▶ [Task description]: Without omitting anything, return the records precisely as given.

Records provided Block Start

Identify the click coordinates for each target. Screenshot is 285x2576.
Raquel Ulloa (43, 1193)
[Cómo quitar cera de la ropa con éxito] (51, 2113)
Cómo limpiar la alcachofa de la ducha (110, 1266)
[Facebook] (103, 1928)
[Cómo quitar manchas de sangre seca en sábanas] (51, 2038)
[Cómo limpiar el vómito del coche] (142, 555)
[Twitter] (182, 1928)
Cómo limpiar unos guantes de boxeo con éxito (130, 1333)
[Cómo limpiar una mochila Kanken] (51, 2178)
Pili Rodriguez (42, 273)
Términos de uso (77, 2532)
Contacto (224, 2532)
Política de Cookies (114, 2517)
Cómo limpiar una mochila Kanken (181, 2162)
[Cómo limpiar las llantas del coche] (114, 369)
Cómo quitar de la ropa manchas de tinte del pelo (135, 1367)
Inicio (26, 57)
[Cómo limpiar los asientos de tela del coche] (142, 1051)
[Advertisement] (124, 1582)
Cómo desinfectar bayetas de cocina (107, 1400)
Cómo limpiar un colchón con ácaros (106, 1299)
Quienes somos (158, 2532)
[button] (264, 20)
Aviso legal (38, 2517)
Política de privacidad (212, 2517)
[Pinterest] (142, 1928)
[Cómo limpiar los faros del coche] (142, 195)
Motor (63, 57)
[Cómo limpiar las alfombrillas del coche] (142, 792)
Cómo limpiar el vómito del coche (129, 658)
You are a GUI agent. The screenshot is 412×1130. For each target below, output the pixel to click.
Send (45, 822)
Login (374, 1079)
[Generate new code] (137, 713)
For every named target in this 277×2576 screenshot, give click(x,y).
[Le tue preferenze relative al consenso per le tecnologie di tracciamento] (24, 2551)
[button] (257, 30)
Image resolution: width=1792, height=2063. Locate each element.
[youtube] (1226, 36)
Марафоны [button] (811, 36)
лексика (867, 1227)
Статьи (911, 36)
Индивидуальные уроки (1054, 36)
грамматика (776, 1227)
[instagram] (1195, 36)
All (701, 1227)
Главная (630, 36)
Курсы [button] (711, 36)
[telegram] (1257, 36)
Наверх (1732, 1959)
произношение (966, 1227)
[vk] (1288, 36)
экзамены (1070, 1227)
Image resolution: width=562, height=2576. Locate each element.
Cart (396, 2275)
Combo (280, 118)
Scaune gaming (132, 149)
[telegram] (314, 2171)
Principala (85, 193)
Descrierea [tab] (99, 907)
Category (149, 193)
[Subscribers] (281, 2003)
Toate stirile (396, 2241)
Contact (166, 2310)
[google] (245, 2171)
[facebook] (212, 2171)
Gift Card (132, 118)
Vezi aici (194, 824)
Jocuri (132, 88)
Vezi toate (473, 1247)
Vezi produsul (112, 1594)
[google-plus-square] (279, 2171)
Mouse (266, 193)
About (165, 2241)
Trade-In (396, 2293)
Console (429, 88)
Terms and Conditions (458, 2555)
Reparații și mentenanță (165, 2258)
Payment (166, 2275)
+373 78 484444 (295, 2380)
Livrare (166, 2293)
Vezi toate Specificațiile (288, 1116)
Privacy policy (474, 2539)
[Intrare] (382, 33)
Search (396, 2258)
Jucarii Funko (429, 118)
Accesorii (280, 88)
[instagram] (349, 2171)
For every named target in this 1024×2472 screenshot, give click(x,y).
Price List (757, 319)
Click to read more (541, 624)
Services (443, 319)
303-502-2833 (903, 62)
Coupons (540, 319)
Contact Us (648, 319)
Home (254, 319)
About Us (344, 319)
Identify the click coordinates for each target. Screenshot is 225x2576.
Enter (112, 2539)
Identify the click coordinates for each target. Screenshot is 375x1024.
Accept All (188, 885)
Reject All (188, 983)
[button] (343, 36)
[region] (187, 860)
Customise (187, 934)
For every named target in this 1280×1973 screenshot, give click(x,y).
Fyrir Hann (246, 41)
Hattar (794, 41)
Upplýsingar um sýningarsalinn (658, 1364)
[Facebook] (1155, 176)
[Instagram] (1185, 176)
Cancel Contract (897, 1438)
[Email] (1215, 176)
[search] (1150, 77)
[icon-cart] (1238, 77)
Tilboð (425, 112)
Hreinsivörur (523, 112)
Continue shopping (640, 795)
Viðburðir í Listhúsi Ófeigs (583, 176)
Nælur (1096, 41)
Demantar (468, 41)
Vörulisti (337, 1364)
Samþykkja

Records provided Block End

▶ [Written response]:
Identify the click coordinates for each target. Screenshot is 285x2576.
Raquel Ulloa (43, 1193)
[Cómo quitar cera de la ropa con éxito] (51, 2113)
Cómo limpiar la alcachofa de la ducha (110, 1266)
[Facebook] (103, 1928)
[Cómo quitar manchas de sangre seca en sábanas] (51, 2038)
[Cómo limpiar el vómito del coche] (142, 555)
[Twitter] (182, 1928)
Cómo limpiar unos guantes de boxeo con éxito (130, 1333)
[Cómo limpiar una mochila Kanken] (51, 2178)
Pili Rodriguez (42, 273)
Términos de uso (77, 2532)
Contacto (224, 2532)
Política de Cookies (114, 2517)
Cómo limpiar una mochila Kanken (181, 2162)
[Cómo limpiar las llantas del coche] (114, 369)
Cómo quitar de la ropa manchas de tinte del pelo (135, 1367)
Inicio (26, 57)
[Cómo limpiar los asientos de tela del coche] (142, 1051)
[Advertisement] (124, 1582)
Cómo desinfectar bayetas de cocina (107, 1400)
Cómo limpiar un colchón con ácaros (106, 1299)
Quienes somos (158, 2532)
[button] (264, 20)
Aviso legal (38, 2517)
Política de privacidad (212, 2517)
[Pinterest] (142, 1928)
[Cómo limpiar los faros del coche] (142, 195)
Motor (63, 57)
[Cómo limpiar las alfombrillas del coche] (142, 792)
Cómo limpiar el vómito del coche (129, 658)
You are a GUI agent. The screenshot is 412×1130. For each target below, output the pixel to click.
Send (45, 822)
Login (374, 1079)
[Generate new code] (137, 713)
For every named target in this 277×2576 screenshot, give click(x,y).
[Le tue preferenze relative al consenso per le tecnologie di tracciamento] (24, 2551)
[button] (257, 30)
Image resolution: width=1792, height=2063. Locate each element.
[youtube] (1226, 36)
Марафоны [button] (811, 36)
лексика (867, 1227)
Статьи (911, 36)
Индивидуальные уроки (1054, 36)
грамматика (776, 1227)
[instagram] (1195, 36)
All (701, 1227)
Главная (630, 36)
Курсы [button] (711, 36)
[telegram] (1257, 36)
Наверх (1732, 1959)
произношение (966, 1227)
[vk] (1288, 36)
экзамены (1070, 1227)
Image resolution: width=562, height=2576. Locate each element.
Cart (396, 2275)
Combo (280, 118)
Scaune gaming (132, 149)
[telegram] (314, 2171)
Principala (85, 193)
Descrierea [tab] (99, 907)
Category (149, 193)
[Subscribers] (281, 2003)
Toate stirile (396, 2241)
Contact (166, 2310)
[google] (245, 2171)
[facebook] (212, 2171)
Gift Card (132, 118)
Vezi aici (194, 824)
Jocuri (132, 88)
Vezi toate (473, 1247)
Vezi produsul (112, 1594)
[google-plus-square] (279, 2171)
Mouse (266, 193)
About (165, 2241)
Trade-In (396, 2293)
Console (429, 88)
Terms and Conditions (458, 2555)
Reparații și mentenanță (165, 2258)
Payment (166, 2275)
+373 78 484444 (295, 2380)
Livrare (166, 2293)
Vezi toate Specificațiile (288, 1116)
Privacy policy (474, 2539)
[Intrare] (382, 33)
Search (396, 2258)
Jucarii Funko (429, 118)
Accesorii (280, 88)
[instagram] (349, 2171)
For every named target in this 1024×2472 screenshot, give click(x,y).
Price List (757, 319)
Click to read more (541, 624)
Services (443, 319)
303-502-2833 (903, 62)
Coupons (540, 319)
Contact Us (648, 319)
Home (254, 319)
About Us (344, 319)
Identify the click coordinates for each target. Screenshot is 225x2576.
Enter (112, 2539)
Identify the click coordinates for each target. Screenshot is 375x1024.
Accept All (188, 885)
Reject All (188, 983)
[button] (343, 36)
[region] (187, 860)
Customise (187, 934)
For every named target in this 1280×1973 screenshot, give click(x,y).
Fyrir Hann (246, 41)
Hattar (794, 41)
Upplýsingar um sýningarsalinn (658, 1364)
[Facebook] (1155, 176)
[Instagram] (1185, 176)
Cancel Contract (897, 1438)
[Email] (1215, 176)
[search] (1150, 77)
[icon-cart] (1238, 77)
Tilboð (425, 112)
Hreinsivörur (523, 112)
Continue shopping (640, 795)
Viðburðir í Listhúsi Ófeigs (583, 176)
Nælur (1096, 41)
Demantar (468, 41)
Vörulisti (337, 1364)
Samþykkja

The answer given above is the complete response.